Concrete Conv2d Example
Input (2 channels, 4×4 each):
Channel 0: Channel 1:
┌────┬────┬────┬────┐ ┌────┬────┬────┬────┐
│ 10 │ 10 │ 0 │ 0 │ │ 5 │ 5 │ 5 │ 5 │
├────┼────┼────┼────┤ ├────┼────┼────┼────┤
│ 10 │ 10 │ 0 │ 0 │ │ 5 │ 5 │ 5 │ 5 │
├────┼────┼────┼────┤ ├────┼────┼────┼────┤
│ 10 │ 10 │ 0 │ 0 │ │ 5 │ 5 │ 5 │ 5 │
├────┼────┼────┼────┤ ├────┼────┼────┼────┤
│ 10 │ 10 │ 0 │ 0 │ │ 5 │ 5 │ 5 │ 5 │
└────┴────┴────┴────┘ └────┴────┴────┴────┘
Filter 0 (one 3×3 kernel per input channel):
For input ch0: For input ch1:
┌────┬────┬────┐ ┌────┬────┬────┐
│ 1 │ 0 │ -1 │ │ 0 │ 0 │ 0 │
├────┼────┼────┤ ├────┼────┼────┤
│ 1 │ 0 │ -1 │ │ 0 │ 1 │ 0 │
├────┼────┼────┤ ├────┼────┼────┤
│ 1 │ 0 │ -1 │ │ 0 │ 0 │ 0 │
└────┴────┴────┘ └────┴────┴────┘
To compute output pixel at (row=1, col=1):
From ch0: 10×1 + 10×0 + 0×(-1) + 10×1 + 10×0 + 0×(-1) + 10×1 + 10×0 + 0×(-1) = 30
From ch1: 5×0 + 5×0 + 5×0 + 5×0 + 5×1 + 5×0 + 5×0 + 5×0 + 5×0 = 5
Total: 30 + 5 + bias = 35
DownBlock (Encoder Step)
def forward(self, x):
features = self.conv(x) # Process with ConvBlock
pooled = self.pool(features) # Shrink by half
return pooled, features # Return BOTH!
Input: (1, 64, 64, 64)
│
ConvBlock
│
(1, 128, 64, 64) ──→ SAVED as skip connection
│
MaxPool2d (shrink)
│
Output: (1, 128, 32, 32)
The key: it returns TWO things — the pooled result for the next layer AND the features for the skip connection.
UpBlock (Decoder Step)
def forward(self, x, skip):
x = self.up(x) # Grow spatially (ConvTranspose2d)
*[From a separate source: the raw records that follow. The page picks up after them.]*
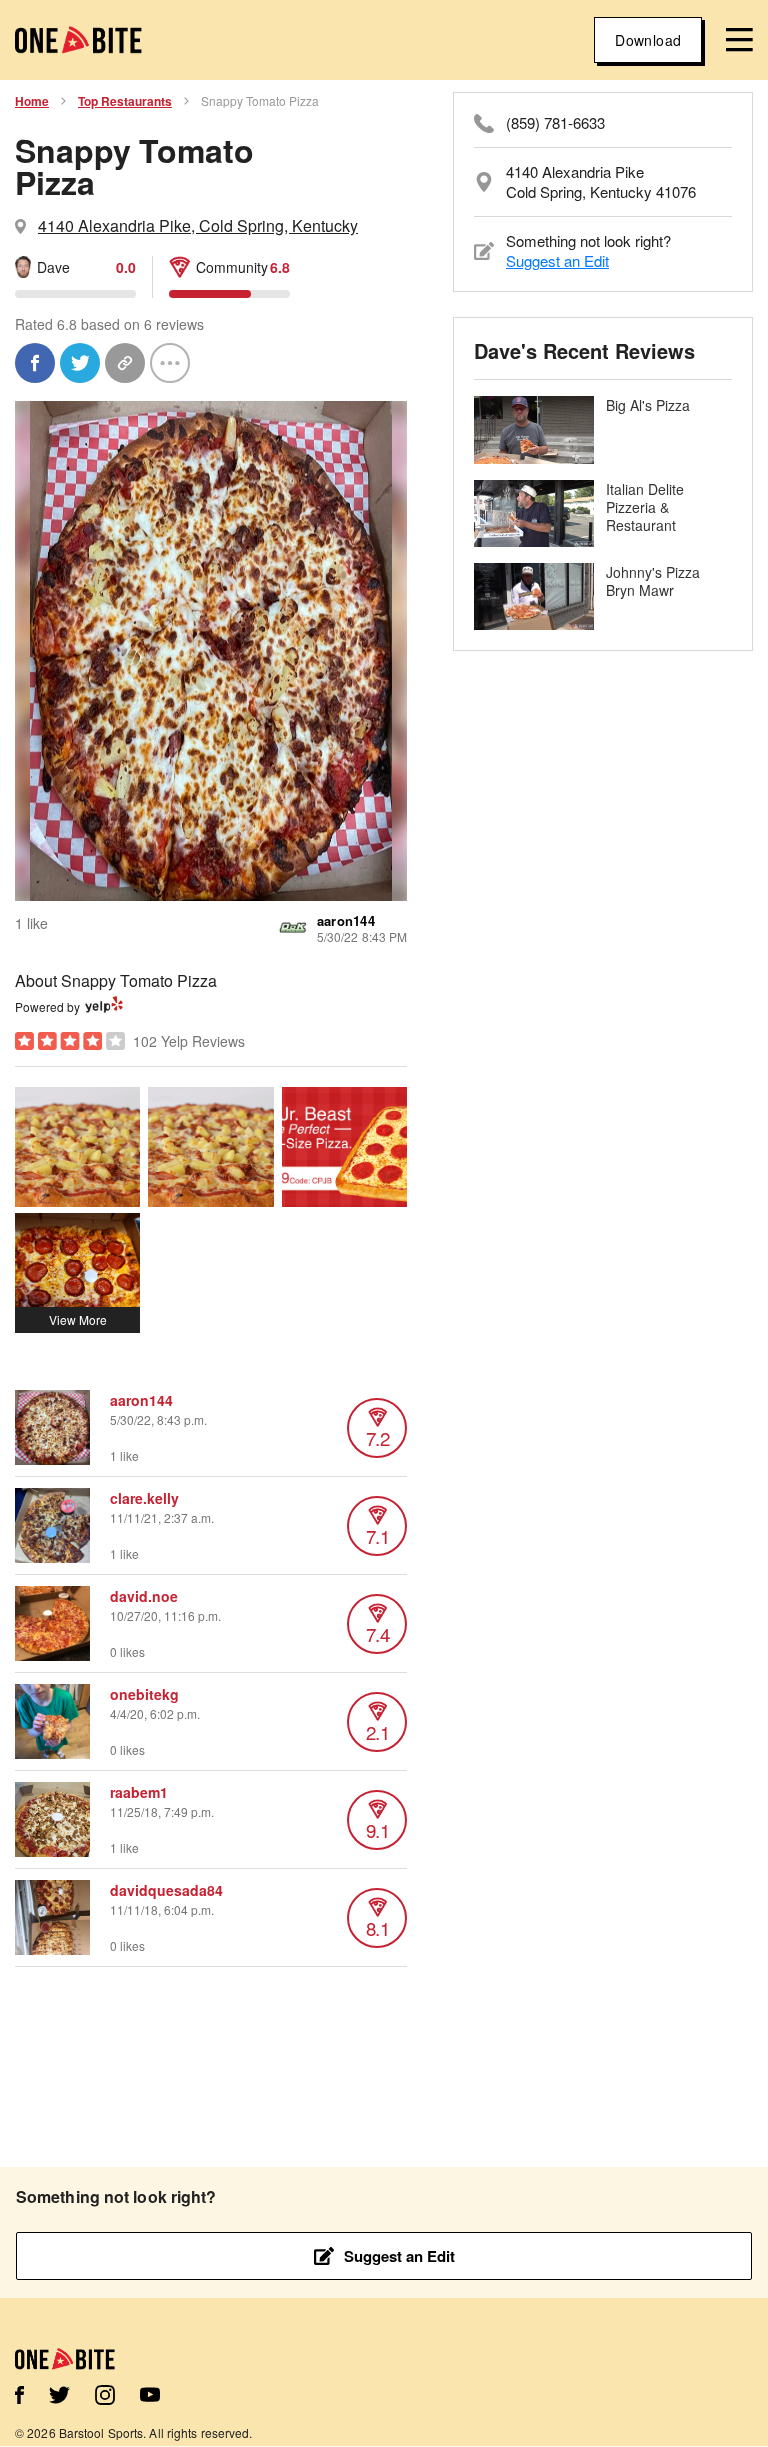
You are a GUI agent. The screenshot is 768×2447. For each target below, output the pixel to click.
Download (648, 40)
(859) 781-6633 (555, 123)
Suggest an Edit (557, 260)
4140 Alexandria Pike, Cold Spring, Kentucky (198, 225)
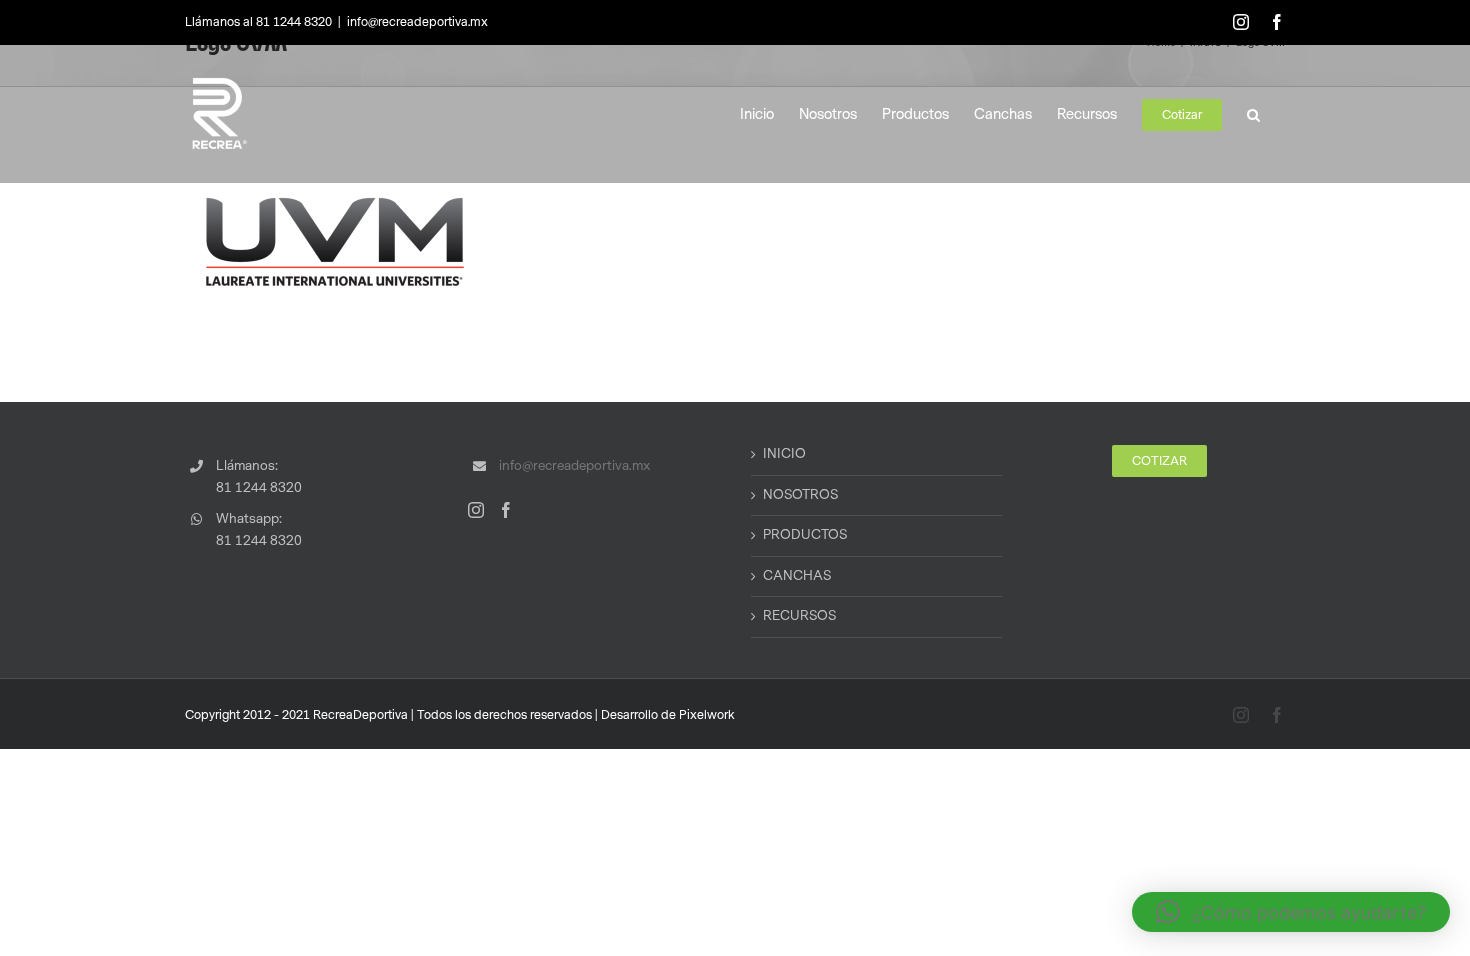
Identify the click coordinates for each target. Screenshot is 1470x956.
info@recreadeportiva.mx (417, 22)
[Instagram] (476, 510)
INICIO (784, 454)
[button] (1253, 113)
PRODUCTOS (805, 535)
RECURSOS (799, 616)
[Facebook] (506, 510)
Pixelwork (707, 715)
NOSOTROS (800, 495)
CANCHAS (797, 576)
x = torch.cat([x, skip], dim=1) # Concatenate with skip
x = self.conv(x) # Process combined features
return x
Input: (1, 512, 8, 8) Skip: (1, 512, 16, 16)
│
ConvTranspose2d (grow 2×)
│
(1, 512, 16, 16)
│
Concat with skip (channels add)
│
(1, 1024, 16, 16)
│
ConvBlock (reduce channels)
│
Output: (1, 256, 16, 16)
ConvTranspose2d: Growing Images
ConvTranspose2d is the opposite of Conv2d — it makes images bigger:
Conv2d (stride=2): ConvTranspose2d (stride=2):
4×4 → 2×2 2×2 → 4×4
(shrink) (grow)
Each input pixel becomes a 2×2 region:
Input (2×2): Output (4×4):
┌───┬───┐ ┌───┬───┬───┬───┐
│ 1 │ 2 │ │ 1 │ 1 │ 2 │ 2 │
├───┼───┤ → ├───┼───┼───┼───┤
│ 3 │ 4 │ │ 1 │ 1 │ 2 │ 2 │
└───┴───┘ ├───┼───┼───┼───┤
│ 3 │ 3 │ 4 │ 4 │
├───┼───┼───┼───┤
│ 3 │ 3 │ 4 │ 4 │
└───┴───┴───┴───┘
Complete Data Flow
Let’s trace through an entire U-Net forward pass:
INPUT: (1, 3, 128, 128) "RGB image"
ENCODER:
enc1: (1, 64, 64, 64) → skip1 saved
enc2: (1, 128, 32, 32) → skip2 saved
enc3: (1, 256, 16, 16) → skip3 saved
enc4: (1, 512, 8, 8) → skip4 saved
BOTTLENECK:
(1, 512, 8, 8) "Compressed understanding"
DECODER:
dec4: (1, 256, 16, 16) ← uses skip4
dec3: (1, 128, 32, 32) ← uses skip3
dec2: (1, 64, 64, 64) ← uses skip2
dec1: (1, 64, 128, 128) ← uses skip1
OUTPUT: (1, 3, 128, 128) "Processed image"
What Can U-Net Do?
U-Net is used for any task requiring pixel-level output:
| Task | Input | Output |
|---|---|---|
| Medical segmentation | CT scan | Tumor mask |
| Semantic segmentation | Photo | Labels per pixel |
| Image denoising | Noisy image | Clean image |
| Inpainting | Image with hole | Filled image |
| Super resolution | Low-res | High-res |
| Style transfer | Photo | Stylized image |
| Diffusion models | Noisy latent | Denoised latent |
When NOT to Use Decoder
Not all tasks need a decoder:
Classification (no decoder):
Image → [shrink, shrink, shrink] → "This is a cat"
U-Net (full decoder):
Image → [shrink] → [expand] → Processed image
If you only need a label, not a pixel-by-pixel output, skip the decoder.
Summary
U-Net’s power comes from three key ideas:
- Encoder: Compress spatially, extract “what” is in the image
- Decoder: Expand back to full resolution
- Skip connections: Pass “where” information directly from encoder to decoder
This combination allows U-Net to understand both the big picture (global context from bottleneck) and fine details (local information from skips), producing sharp, accurate outputs.
Whether you’re segmenting medical images, generating art with Stable Diffusion, or building your own image editing model, U-Net’s elegant architecture is likely at the core.
This post was created while building a text-conditioned image editing model. The examples and diagrams come from hands-on experimentation with PyTorch.